Required work = The answer must be an exact copy of the entries below, with no images in it.

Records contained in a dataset
========================

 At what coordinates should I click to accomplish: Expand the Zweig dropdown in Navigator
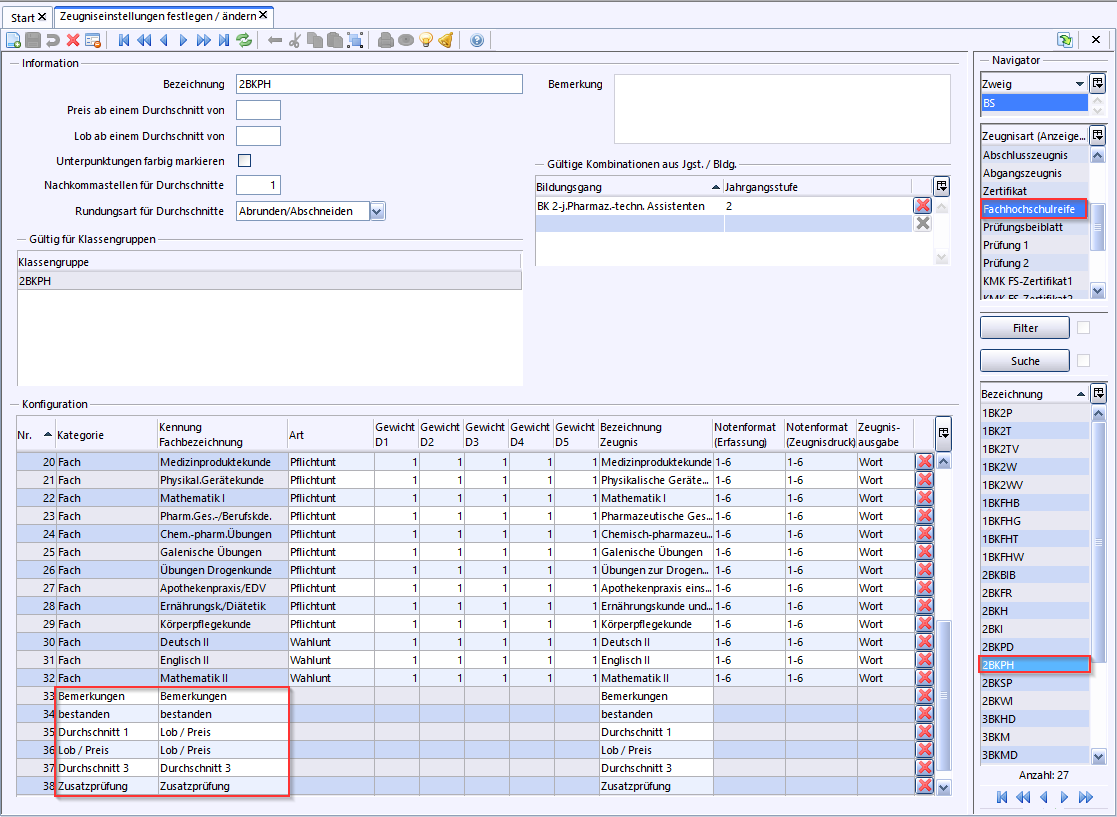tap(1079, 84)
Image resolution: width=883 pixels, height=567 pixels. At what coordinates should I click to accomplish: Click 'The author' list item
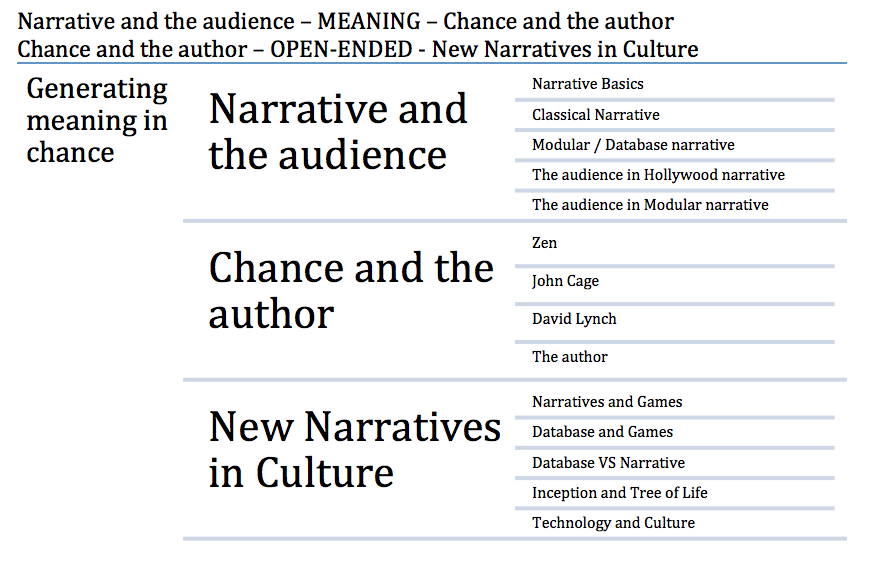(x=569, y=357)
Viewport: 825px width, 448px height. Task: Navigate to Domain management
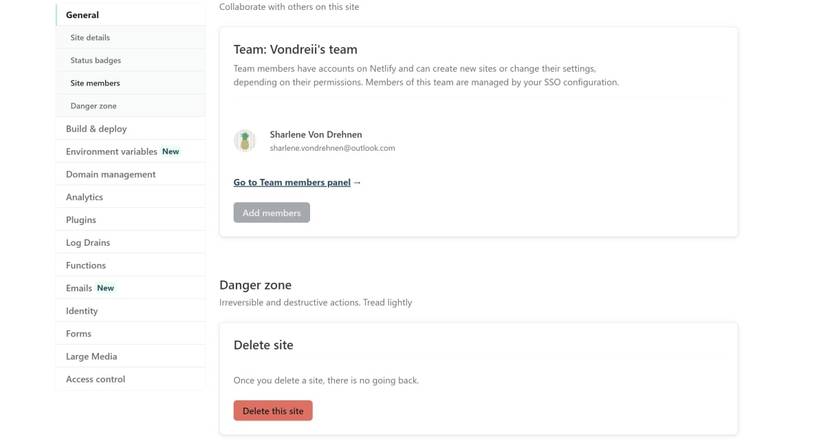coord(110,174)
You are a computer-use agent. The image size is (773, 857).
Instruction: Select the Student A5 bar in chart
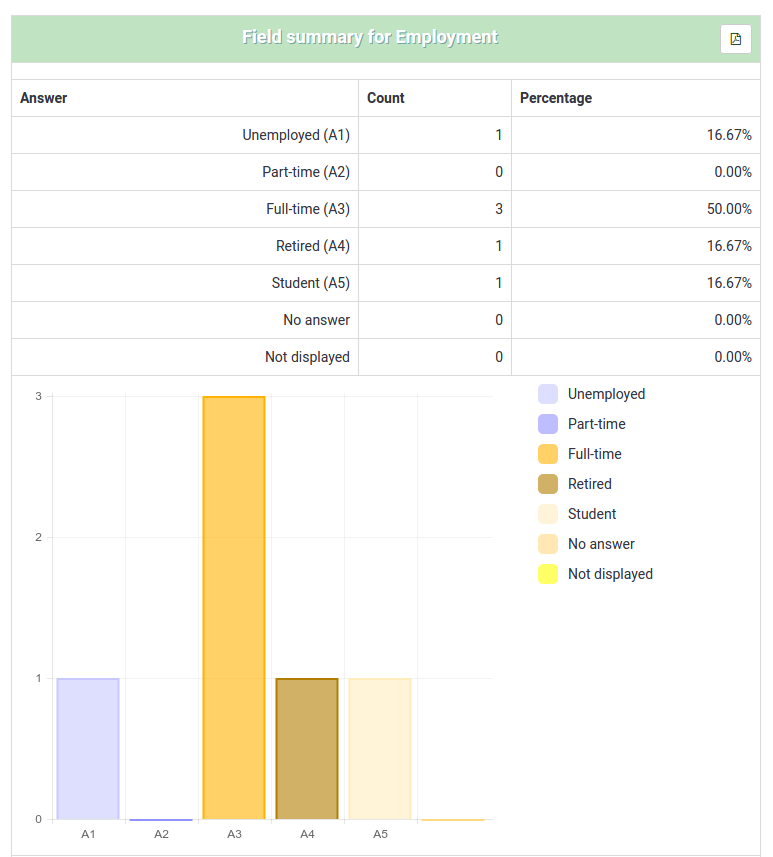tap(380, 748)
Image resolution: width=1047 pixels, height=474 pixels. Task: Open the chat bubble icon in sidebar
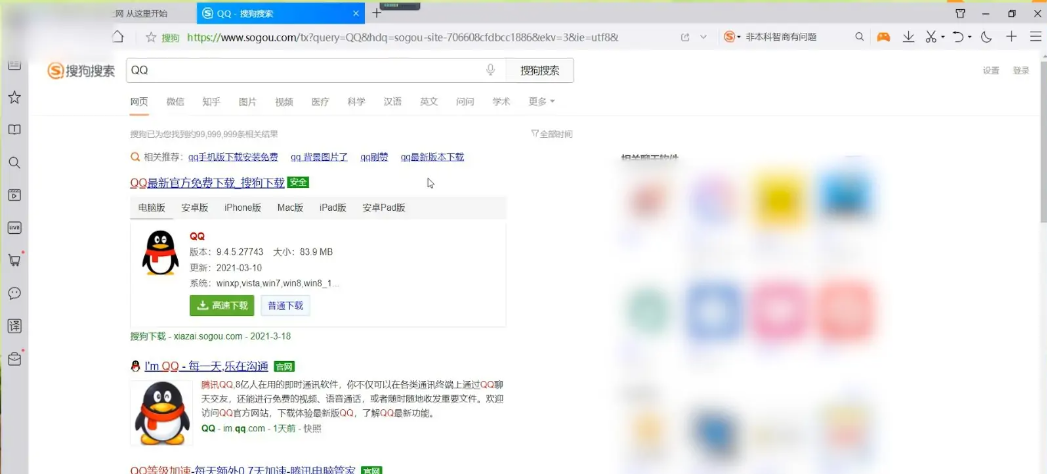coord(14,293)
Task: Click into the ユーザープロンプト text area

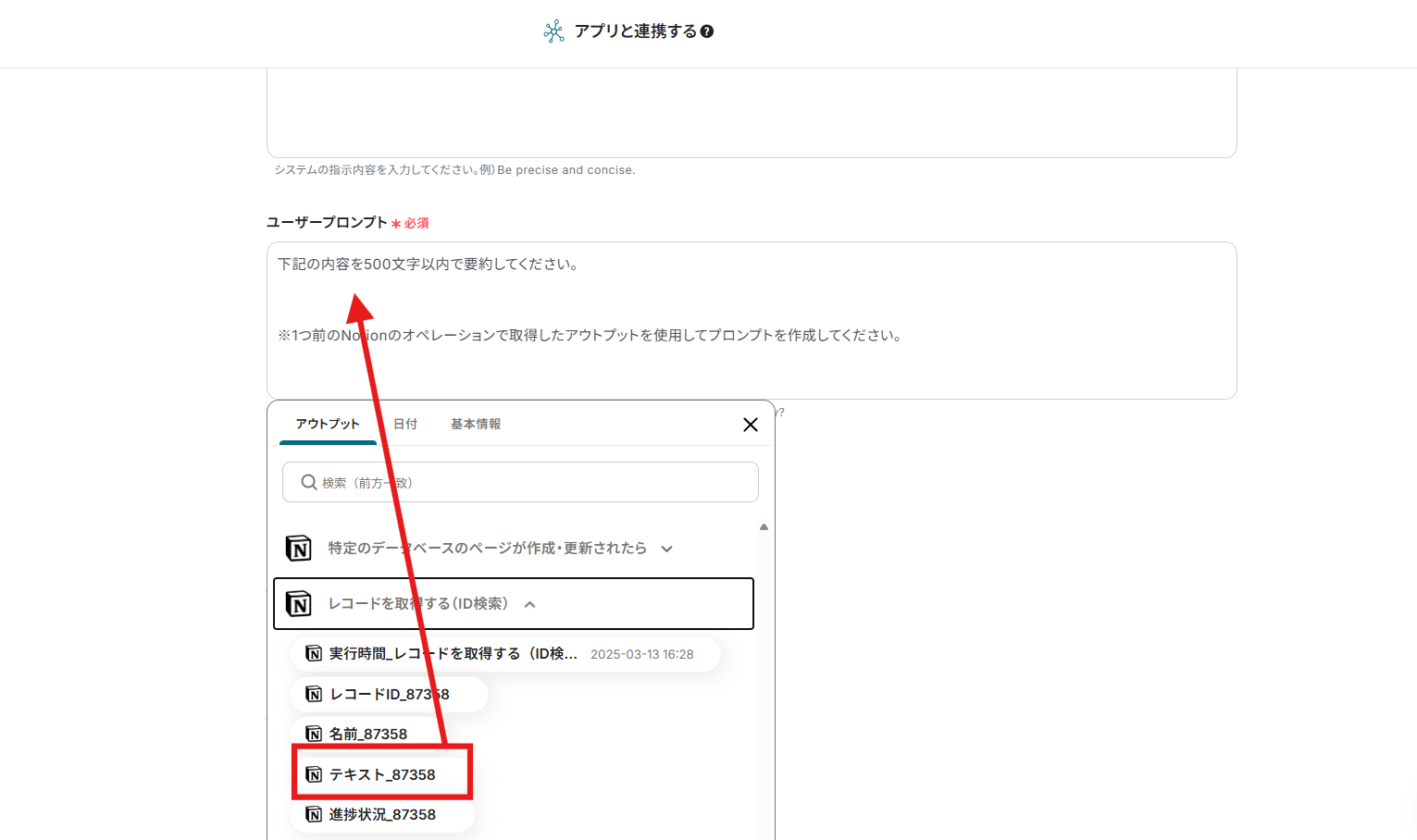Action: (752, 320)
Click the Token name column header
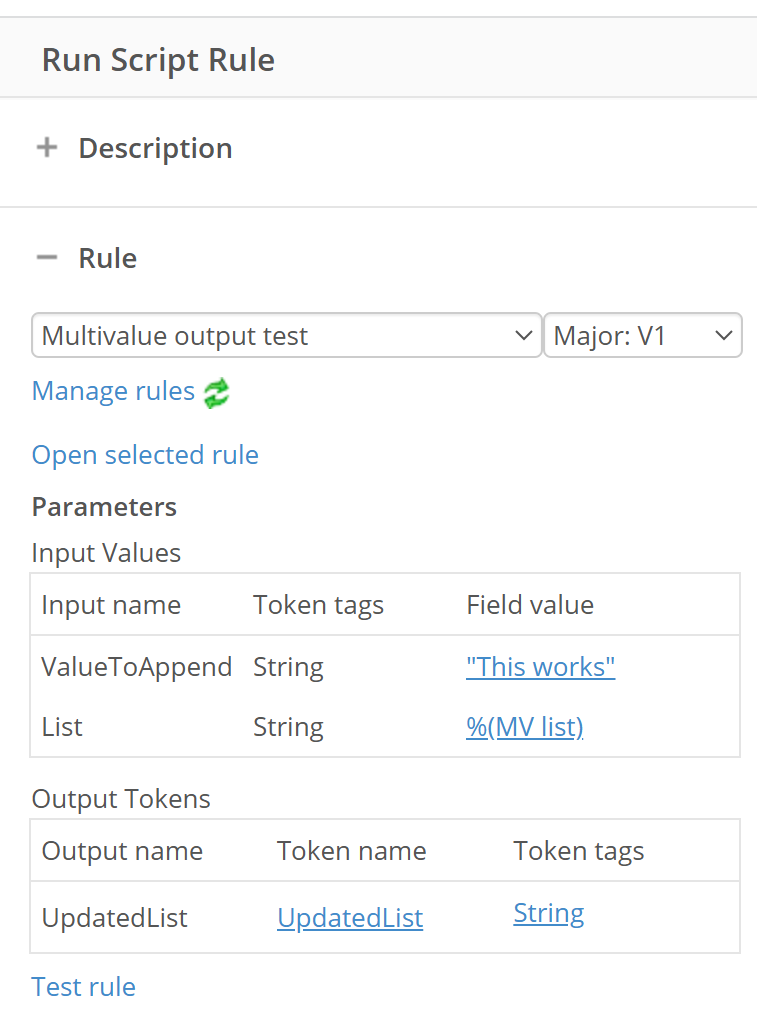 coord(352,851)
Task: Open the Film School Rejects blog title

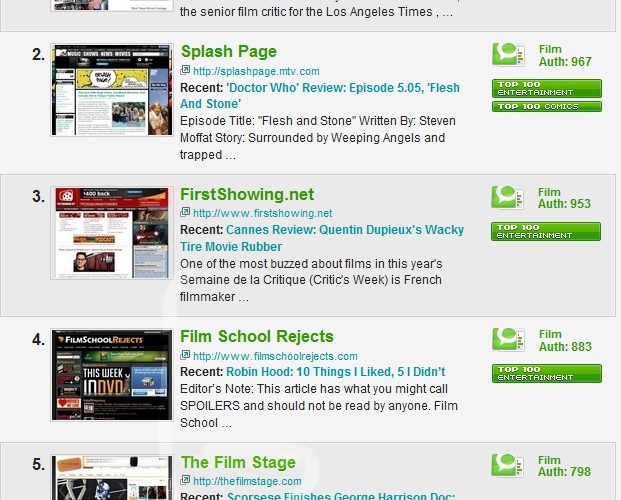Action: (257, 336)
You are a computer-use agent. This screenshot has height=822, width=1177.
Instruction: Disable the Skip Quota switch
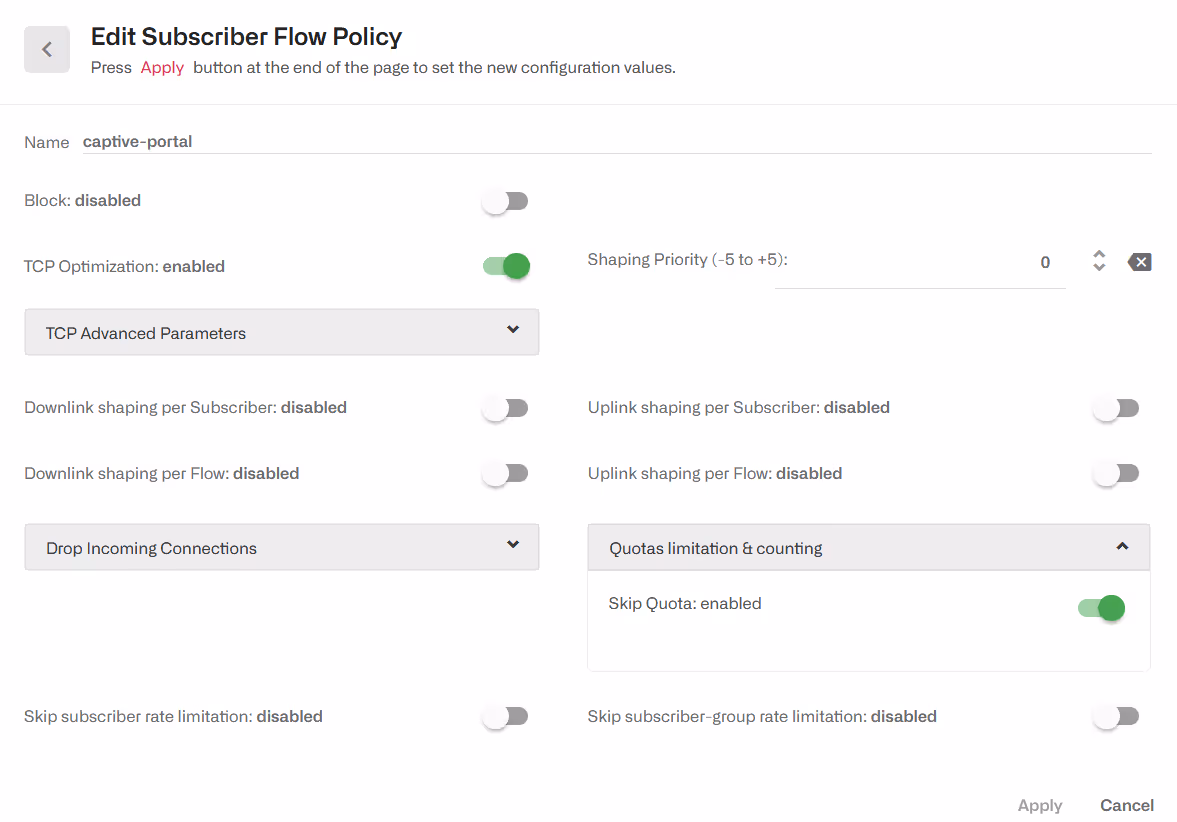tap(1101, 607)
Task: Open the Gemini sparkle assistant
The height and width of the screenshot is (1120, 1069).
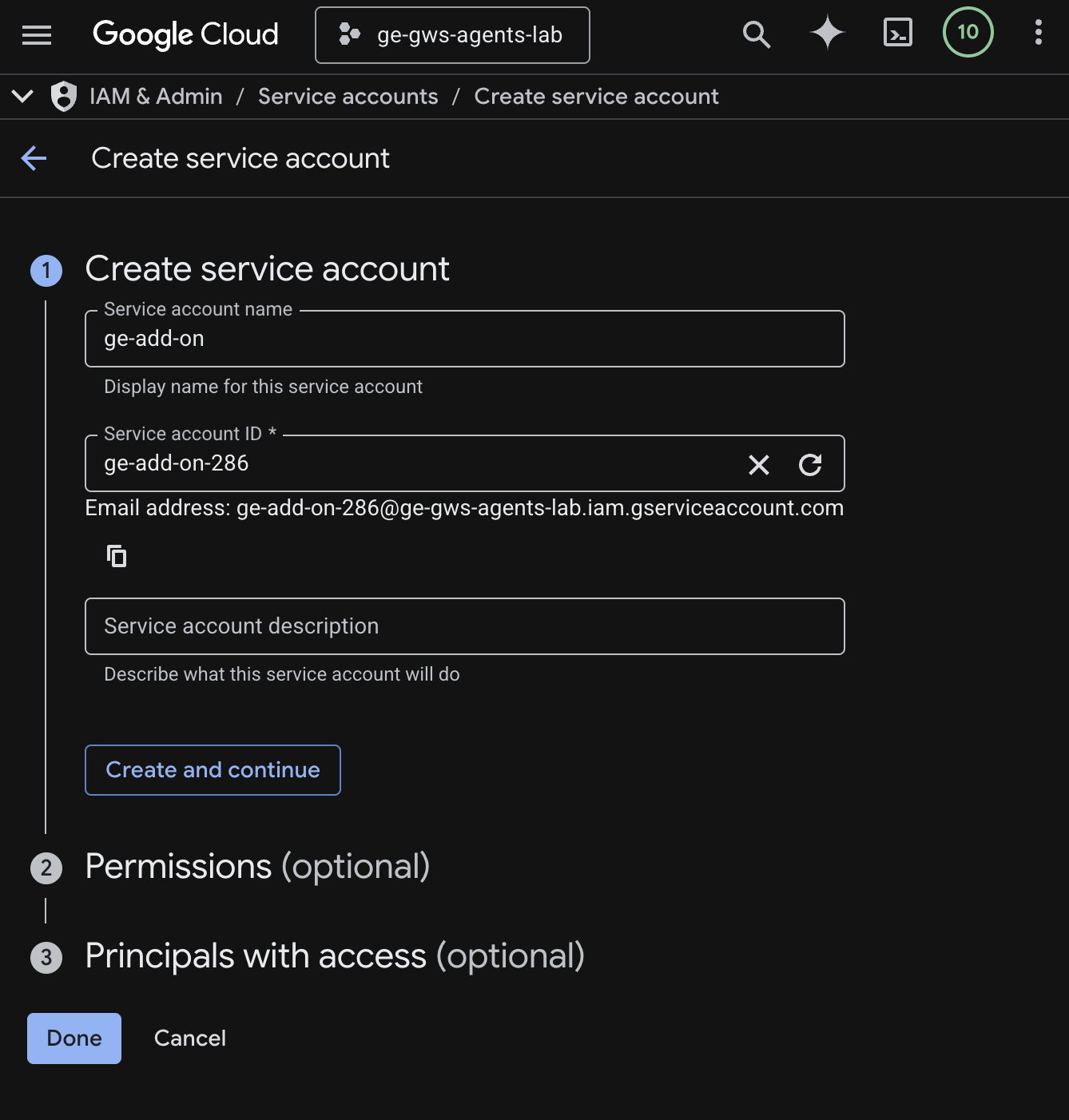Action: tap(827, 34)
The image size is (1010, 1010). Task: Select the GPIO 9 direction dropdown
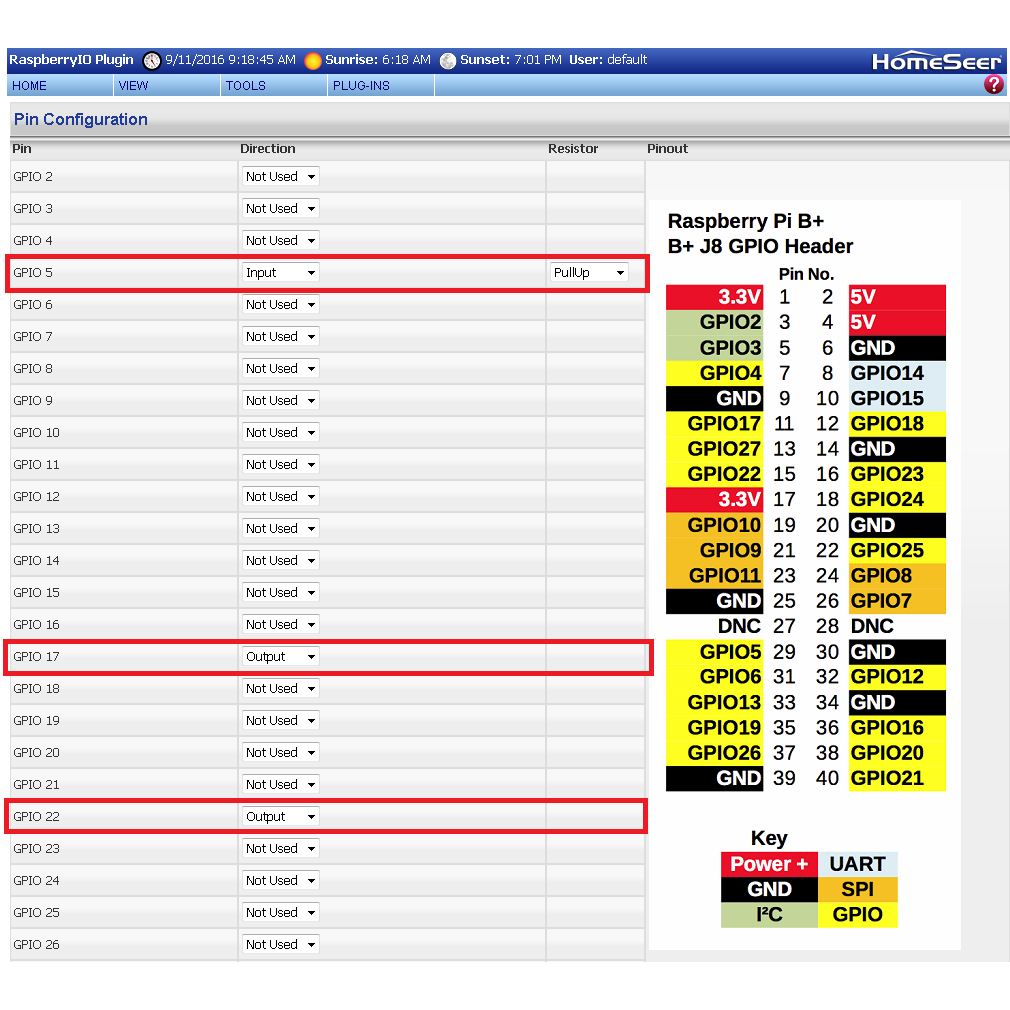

========================

Response area =
 At what coordinates should I click to accomplish: Expand the Zweig dropdown in Navigator
tap(1079, 84)
Image resolution: width=883 pixels, height=567 pixels. At what coordinates should I click to accomplish: Click 'The author' list item
(x=569, y=357)
Viewport: 825px width, 448px height. Task: Navigate to Domain management
coord(110,174)
You are a computer-use agent. The image size is (773, 857).
Instruction: Select the Student A5 bar in chart
tap(380, 748)
Image resolution: width=1047 pixels, height=474 pixels. Task: Open the chat bubble icon in sidebar
coord(14,293)
Task: Click into the ユーザープロンプト text area

Action: (752, 320)
Click the Token name column header
 coord(352,851)
Task: Open the Film School Rejects blog title

Action: (257, 336)
You are a computer-use agent. This screenshot has height=822, width=1177.
Instruction: Disable the Skip Quota switch
tap(1101, 607)
Task: Open the Gemini sparkle assistant
The height and width of the screenshot is (1120, 1069).
Action: tap(827, 34)
The image size is (1010, 1010). Task: Select the GPIO 9 direction dropdown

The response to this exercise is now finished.